Microsoft issues patch for wormable SIGRed RCE flaw impacting Windows DNS Server
Researchers are putting it in the same risk category as BlueKeep and EternalBlue
Microsoft has released a patch for a critical wormable bug affecting Windows DNS Server, which could allow attackers to seize control of targets' entire IT infrastructure.
According to the company, this remote code execution (RCE) bug, indexed as CVE-2020-1350, affects Windows Server versions 2003 through 2019. It is wormable, meaning that an exploit for the flaw can spread automatically from one vulnerable system to another on the network without requiring any user interaction.
Because of this feature, researchers have put it in the same risk category as BlueKeep in the Remote Desktop Protocol (RDP) and EternalBlue in Server Message Block (SMB).
CVE-2020-1350 could enable attackers to intercept users' emails and network traffic, steal users' credentials, and interfere with services by exploiting Windows' Domain Name System (DNS) Server.
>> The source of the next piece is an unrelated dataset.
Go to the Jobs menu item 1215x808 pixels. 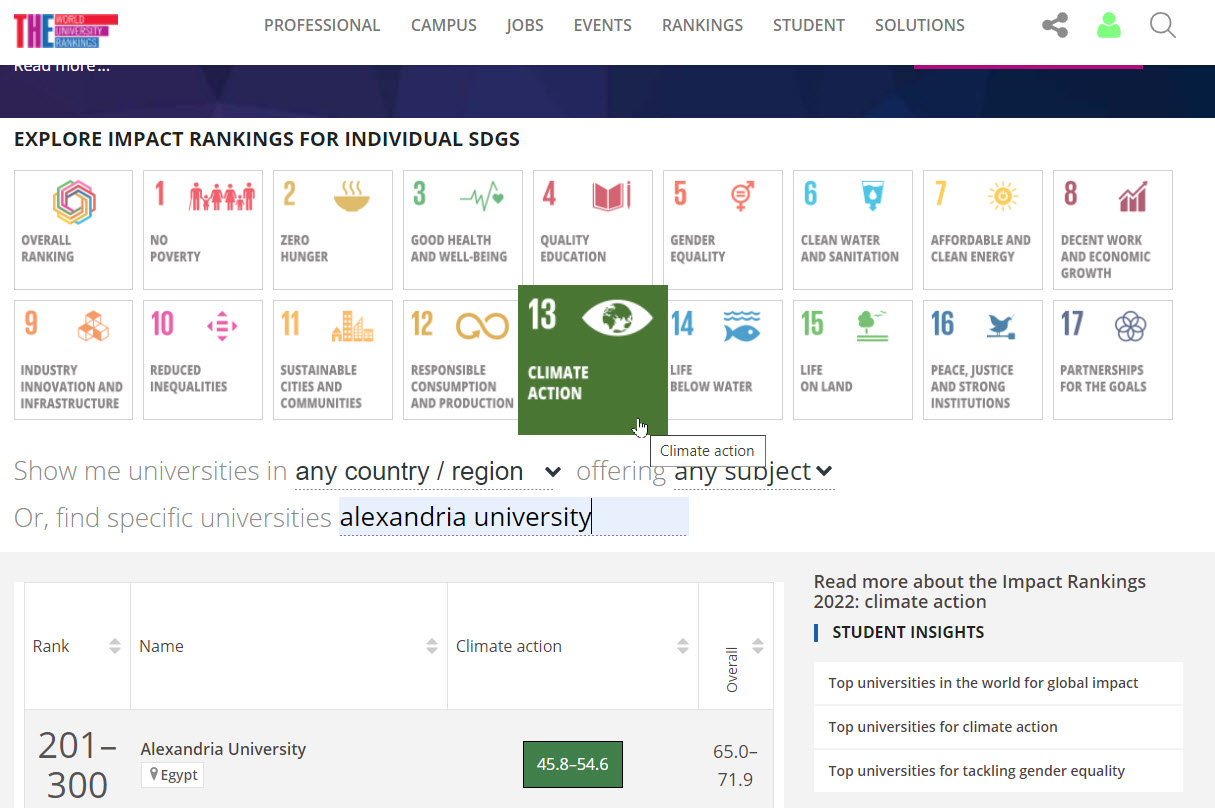coord(525,25)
DNS is the protocol that maps web domain names to their corresponding IP addresses, thereby enabling a connection to the correct server.
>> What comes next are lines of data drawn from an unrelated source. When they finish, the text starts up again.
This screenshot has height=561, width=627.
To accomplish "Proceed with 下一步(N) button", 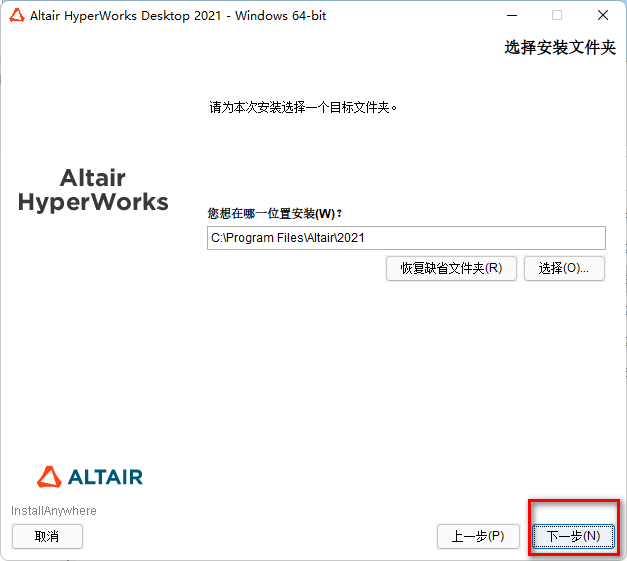I will (x=573, y=536).
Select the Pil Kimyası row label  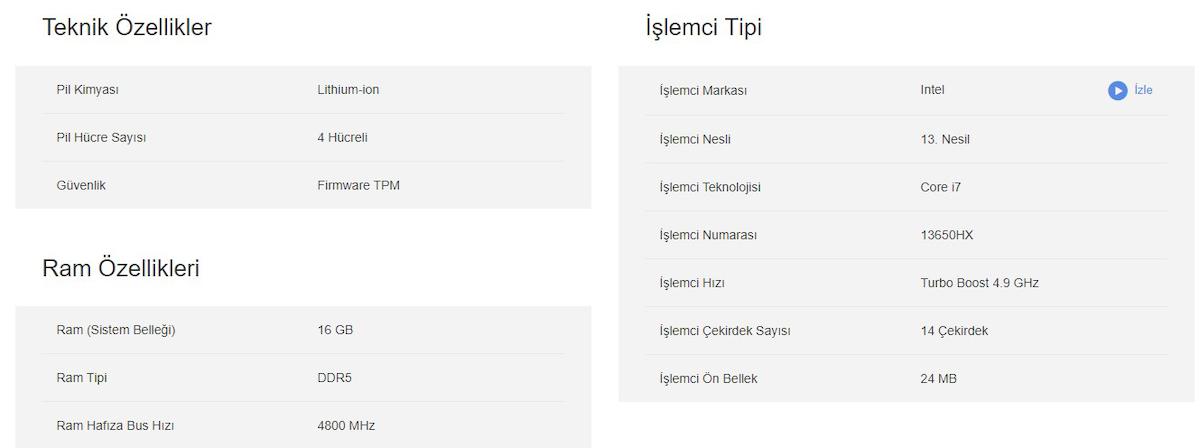point(88,90)
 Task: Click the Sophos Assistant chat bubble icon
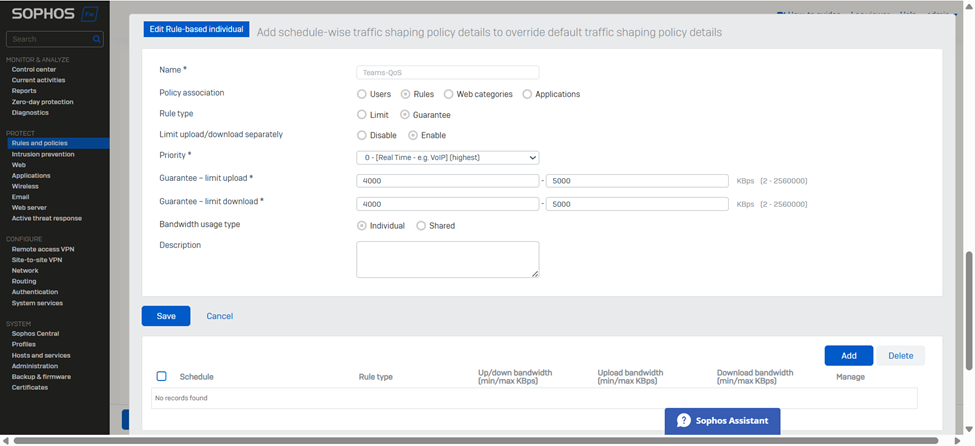[684, 421]
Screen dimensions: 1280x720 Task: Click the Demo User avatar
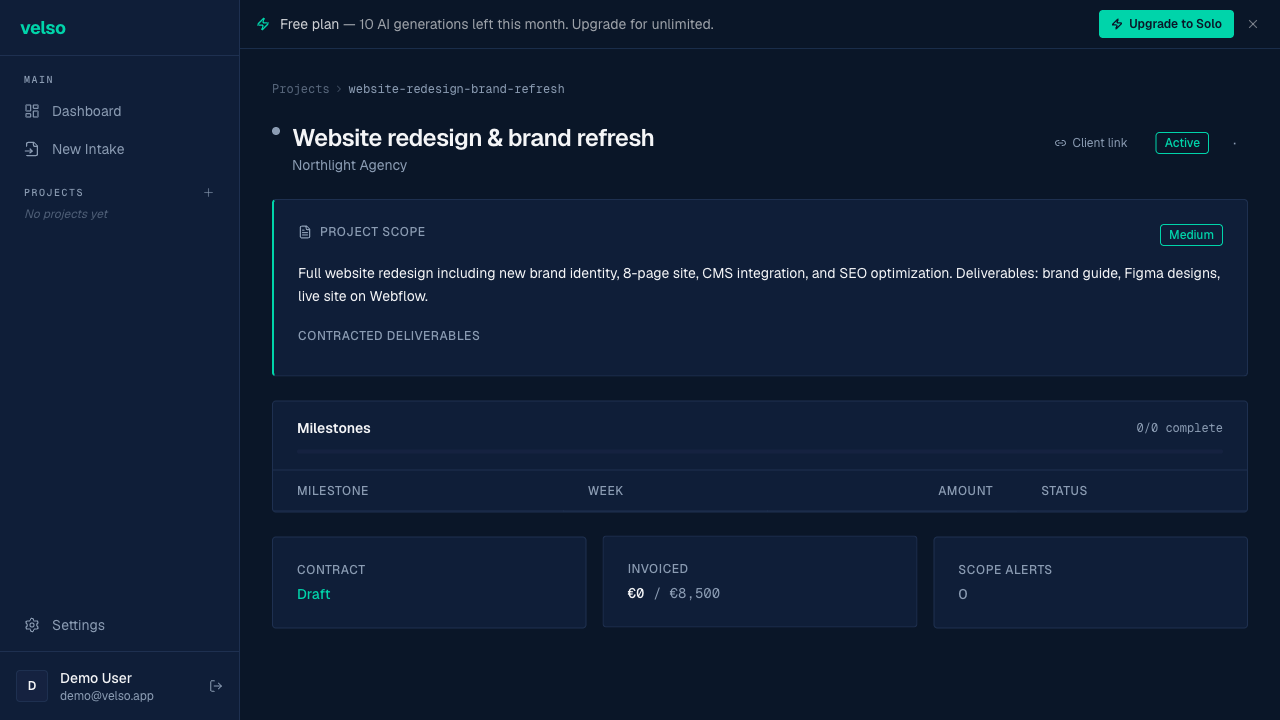click(x=31, y=685)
"As the service is running in elevated privileges (SYSTEM), if exploited successfully, an attacker is granted Domain Administrator rights, effectively compromising the entire corporate infrastructure," Check Point researchers warned in an online post.
CVE-2020-1350 was discovered in May by Check Point researcher Sagi Tzadik, who named it SIGRed and reported it to Microsoft. According to Tzadik, the bug can be triggered by a malicious DNS response, which could lead to a heap-based buffer overflow.
Microsoft has assigned the vulnerability the highest possible risk score of 10 on CVSS. The bug is said to be existing in Microsoft's code for more than 17 years.
While there are no reports so far of the vulnerability being actively exploited at the moment, Check Point researchers warn that the situation might likely change in coming days.
"If I've understood the article correctly, calling it 'wormable' is actually an understatement," Vesselin Vladimirov Bontchev, a security expert stated on Twitter.
"It's suitable for flash worms a la Slammer, which infected the whole population of vulnerable computers on the Internet in something like 10 minutes flat."
Microsoft released the patch for the bug as part of its July Patch Tuesday roundup. The company is now advising Windows server customers to patch the bug as earliest as possible.
Microsoft is also offering a registry-based workaround that does not require restarting the server, but will help protect an affected Windows server.
"Because of the volatility of this vulnerability, administrators may have to implement the workaround before applying the security update in order to enable them to update their systems by using a standard deployment cadence," the company said.